Хозяйка стала ощипывать курицыно тело. Зная, что до еды еще долго, Бобка ушел за конуру, в тень. Там он различил тщедушную тропку от соседского забора, едва видимую в забвении выросших трав…
Вэф исчез в середине лета. Седовласый сосед кричал его за дворами: «Вэфа! Вэфа. Вэфа…» — и голос его пустел от безнадежности, сходя на кашель:
«Гах-гах-гах», — будто сам он потерянно гавкал, вторя Вэфу в ночном одышливом лае. А через несколько дней Седовласый поднял бочку и, отодрав тряпичные полоски, приставил ее к углу дома на давнее место. Бобка и сам озаботился пропавшим Вэфом, потому что, стронув бочку, Седовласый вскрыл затхлую память на месте его жилья.
В тот же день, по возвращении со станции, Бобку потянуло искать Вэфа в той стороне, куда тот убегал в жаркую пору, а однажды завлекал с собой и Бобку.
Обегая заросли, Бобка прочесал поперек ветра много раз, забирая все глубже в чащу. На опушках он взбегал на пригорки и поверх поземного марева уточнял местность. Но вскоре опушки кончились, не стало на земле освещенных пятен и лес сомкнулся в сплошную тень.
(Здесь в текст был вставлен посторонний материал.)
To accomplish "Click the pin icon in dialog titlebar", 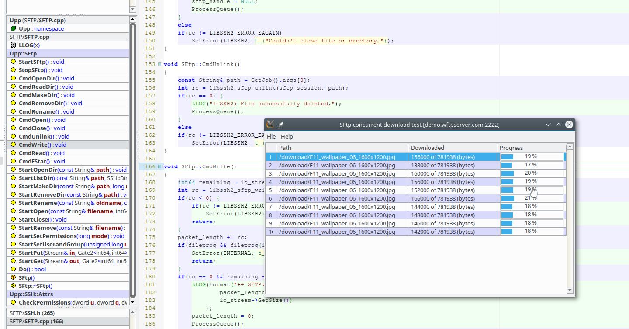I will [x=281, y=125].

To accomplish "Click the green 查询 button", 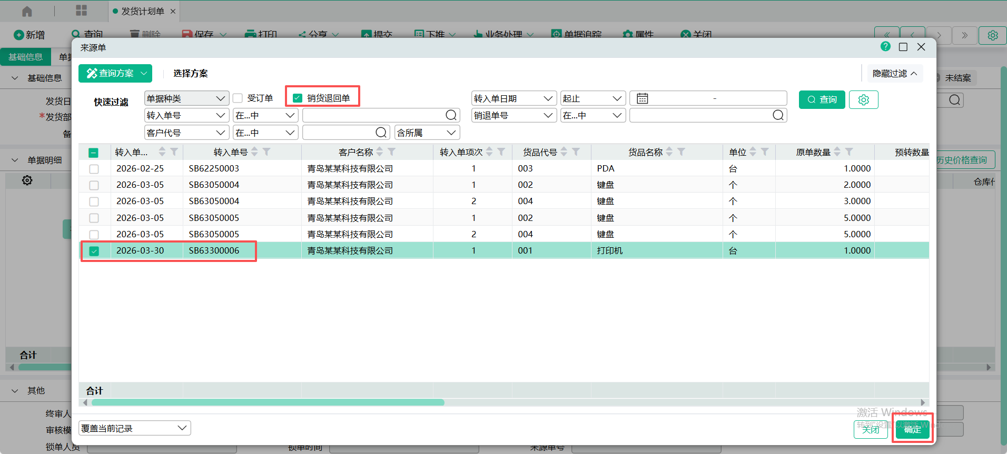I will click(x=822, y=99).
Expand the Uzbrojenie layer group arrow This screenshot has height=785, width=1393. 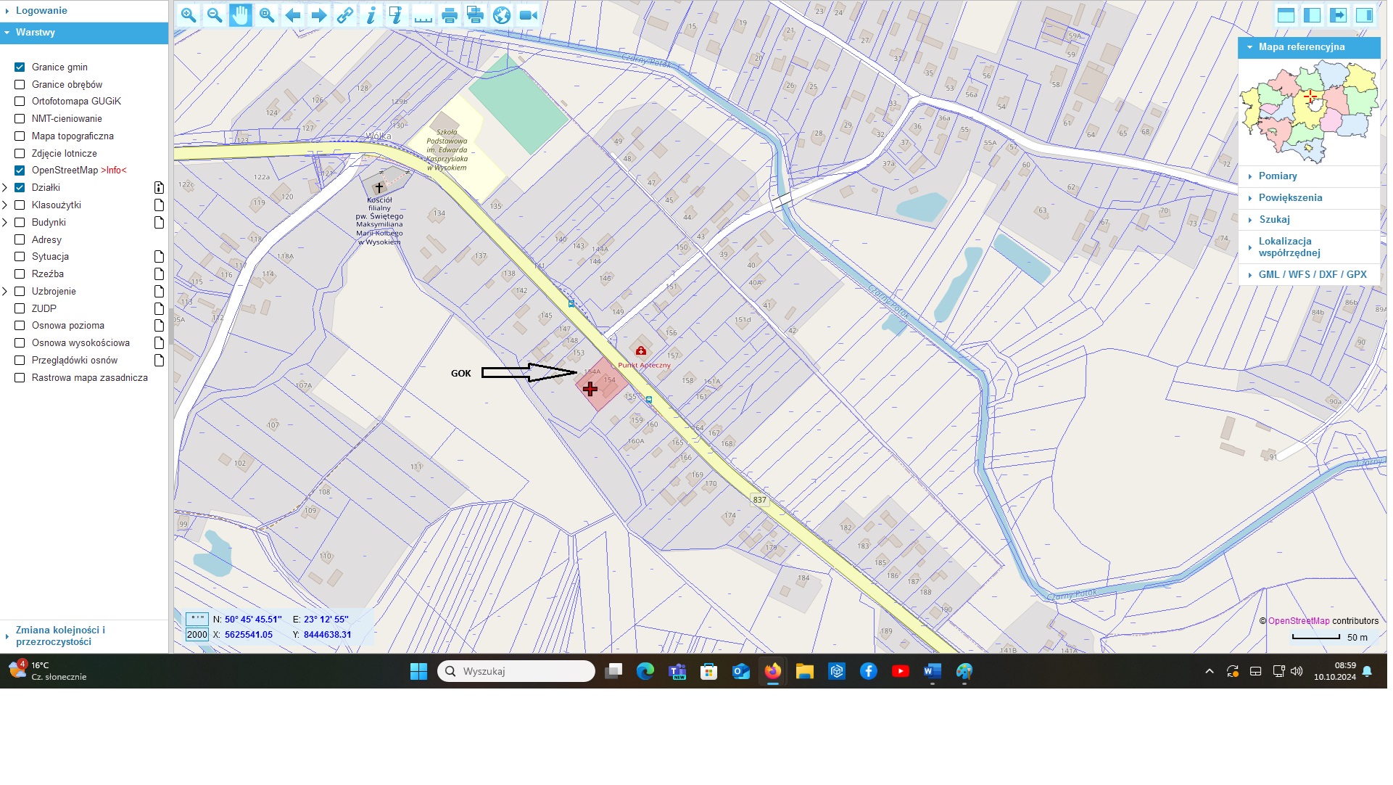pyautogui.click(x=5, y=292)
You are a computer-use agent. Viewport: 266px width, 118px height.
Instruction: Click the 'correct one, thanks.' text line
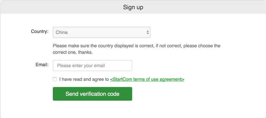tap(73, 52)
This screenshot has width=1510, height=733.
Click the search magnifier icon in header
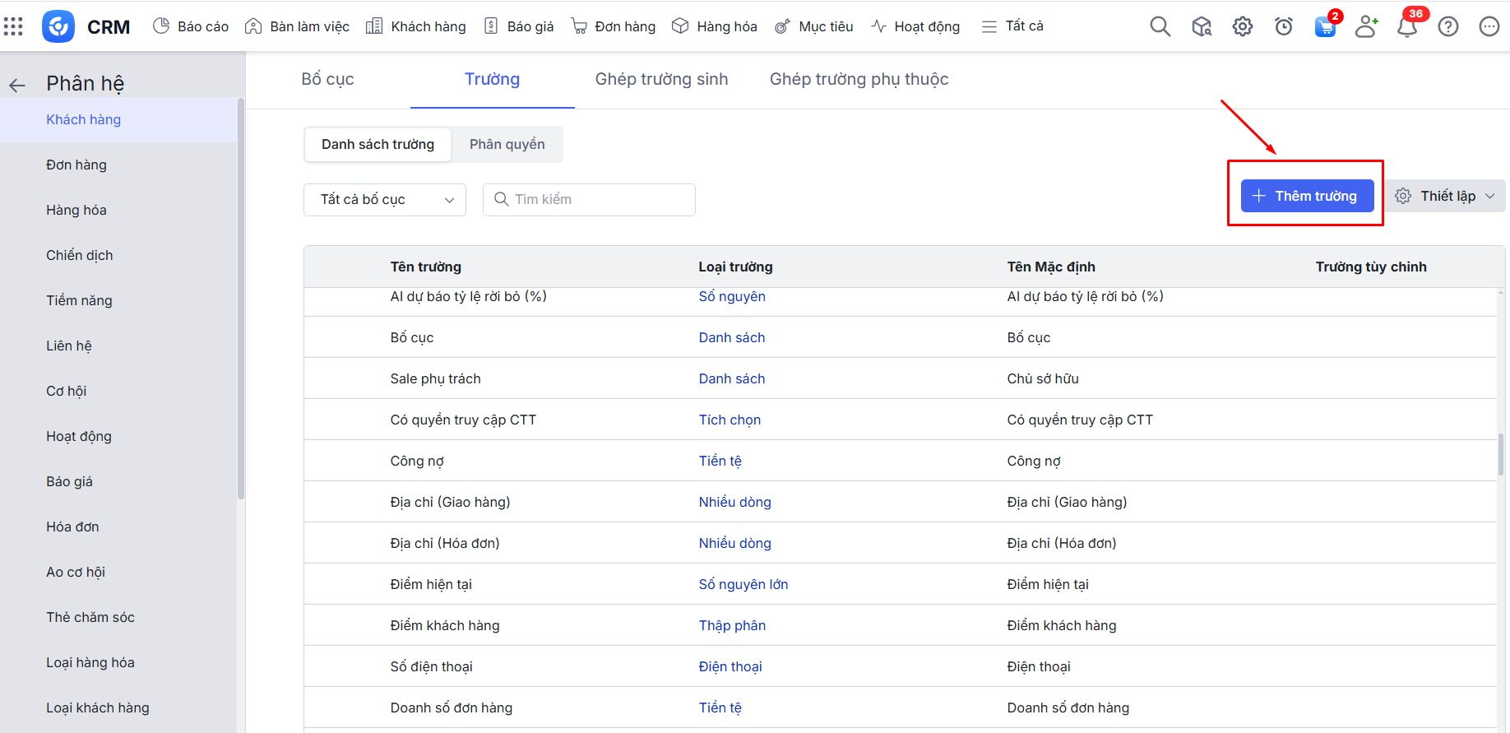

Бобка уже хотел возвращаться к ошейнику, как вдруг учуял застоявшийся тяжелый дух. Он тихо пошел на него, заранее чего-то остерегаясь. В прохладной низине, под темной гущей кустов приметил недвижное песье тело.
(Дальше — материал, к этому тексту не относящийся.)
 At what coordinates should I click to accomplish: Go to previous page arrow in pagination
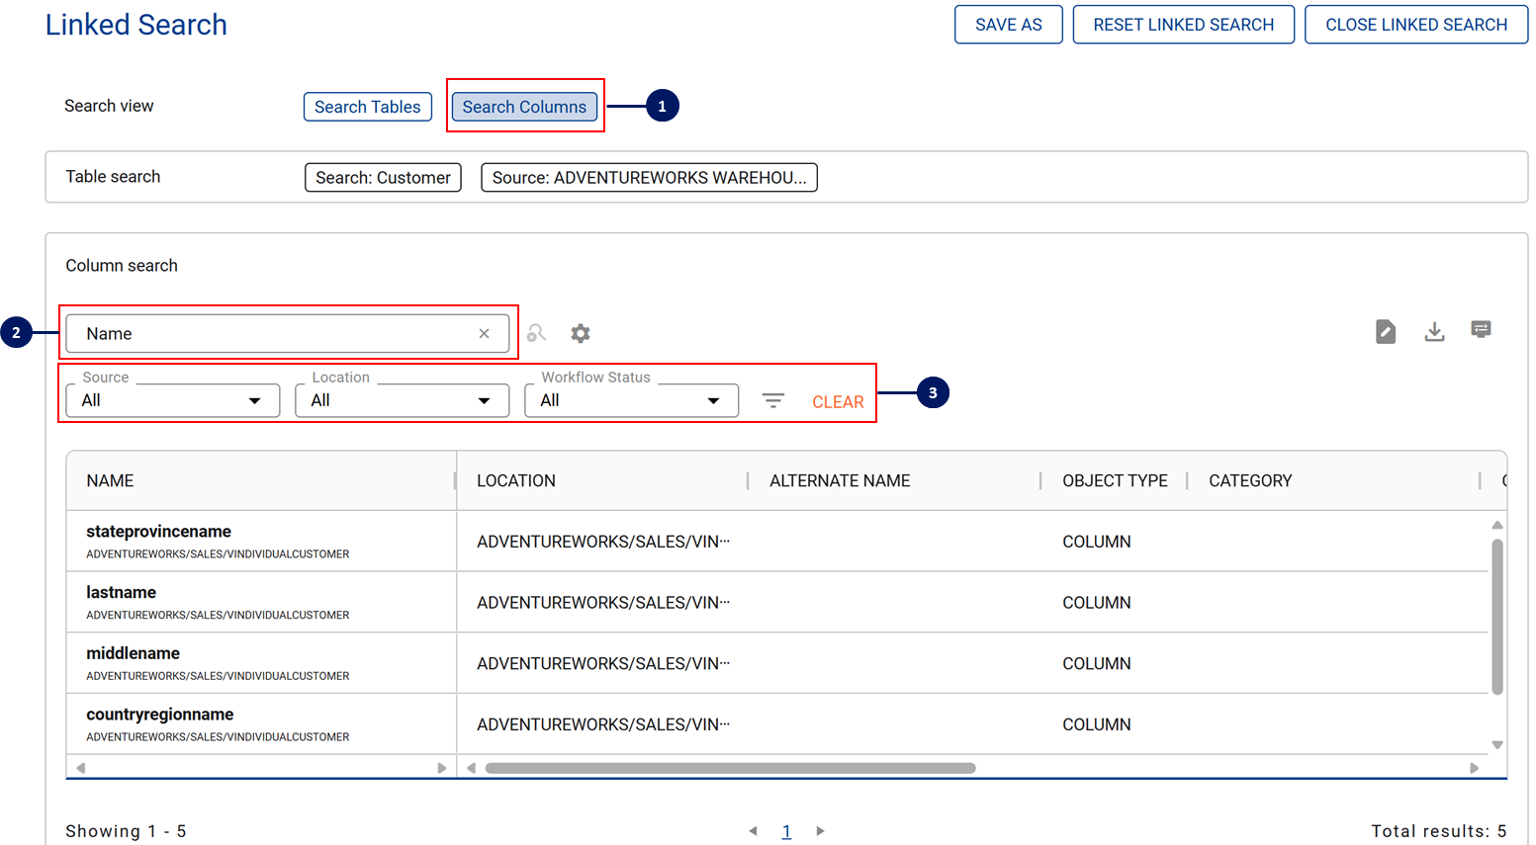[x=754, y=831]
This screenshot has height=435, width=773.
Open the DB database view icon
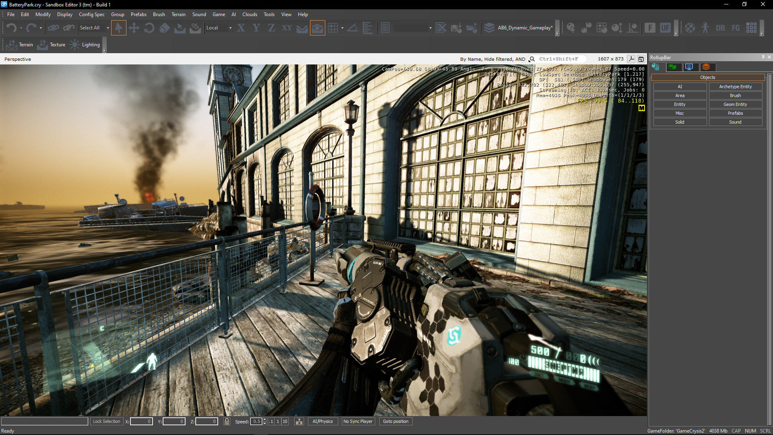pyautogui.click(x=720, y=28)
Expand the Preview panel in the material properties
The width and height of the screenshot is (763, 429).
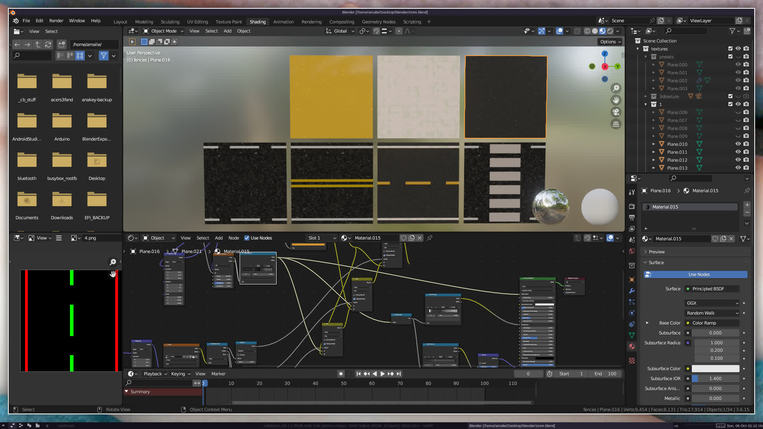pyautogui.click(x=656, y=252)
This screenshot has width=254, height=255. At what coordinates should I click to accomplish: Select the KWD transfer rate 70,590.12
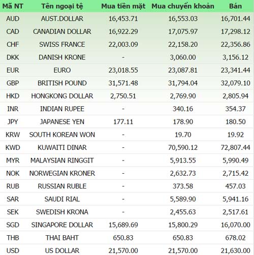[x=183, y=147]
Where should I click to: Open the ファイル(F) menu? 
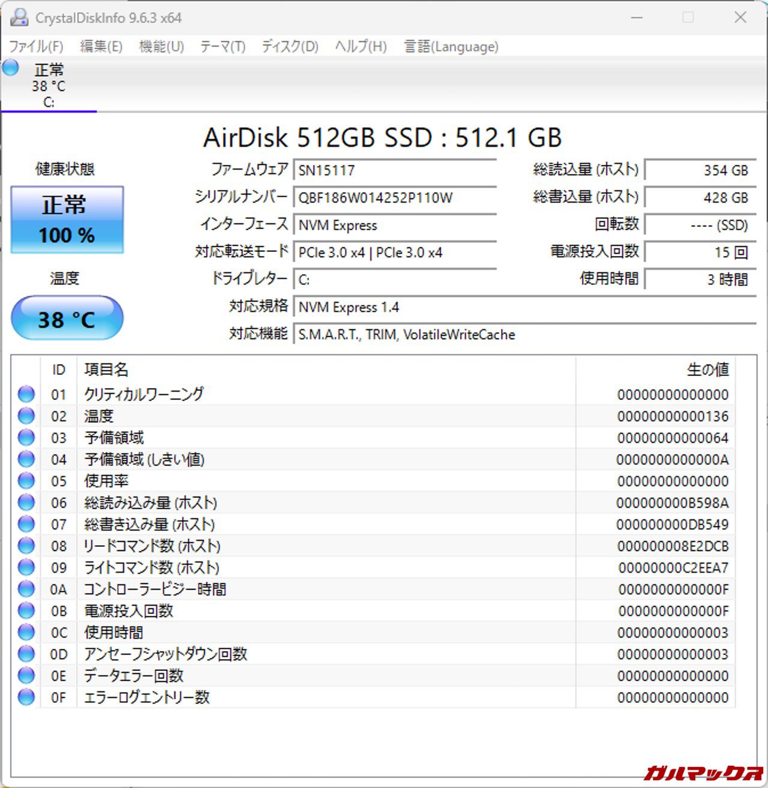[x=36, y=47]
Бобка вскинул голову и вгляделся: шкура на этом лежалом псе напоминала Вэфкин окрас: те же черные пятна на тех же местах. Неслышно скуля изнутри в уши, он приблизился. Пес был пугающе раздутым, и тяжелые знойные мухи витали над его оскаленной пастью. Убедившись в окончательной его усопшей неподвижности, Бобка вдруг люто испугался: это была Вэфкина морда, с невиданной засохшей злобой, и Бобка чурался ее узнавать. Ведь изменился и запах — стал пряным, душным, будто какой-то зверь, удушая этого, похожего на Вэфа, пса, примешал к нему свой приторный дух. От этого духа и сонно зудящих мух у Бобки стало мутиться внимание, но прежде он успел приметить толстого белого червячка, шевелящегося меж оскаленных песьих клыков.
У него запершило в глотке, и захотелось повыть, будто червячок этот уже влез туда, в горло, но из предосторожности к залегшему где-то неподалеку песьему душителю Бобка сдержал голос. Он поднялся на боязливые лапы и, не расслабляя оттянутых назад ушей, припустил к дому.
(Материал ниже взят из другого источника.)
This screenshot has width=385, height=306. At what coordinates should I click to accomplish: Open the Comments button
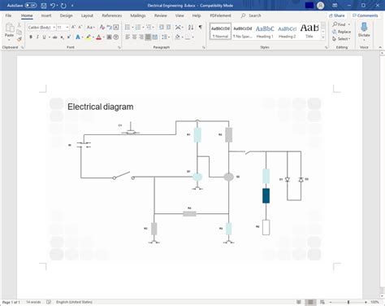point(366,15)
Теперь, глядя на одичалую дыру в заборе, он осознал свое дальнейшее одиночество, без дружеских навещаний — и прогорюнился. Некому теперь вступиться за него, за хромающего по улочке Бобку, когда ему начнет угрожать рычаньем какой-нибудь захолустный пес; в таких случаях Вэф выскакивал на помощь и слабым, но настырным вэфканьем перевлекал внимание на себя, — правда, выбирал место невдалеке от своего забора. «Дурак-дурак! — объявлял Вэф. — Слепой дурак! Козел без нюха! Ведь это ж Бобка! Наш-наш!
Просто-он-калека… А ты — дурак! Вот так! Дурак-дурак-дурак!» — призывал он всю округу, и его подхватывали, вначале ближние, поодиночке, не ведая причины, лишь вопрошая ее, потом, перебрехнувшись, ожесточались сплоченной яростью.
Осознание Вэфкиной кончины угнетало Бобку, и чтобы отвлечься, он перебрался обратно на солнечную сторону.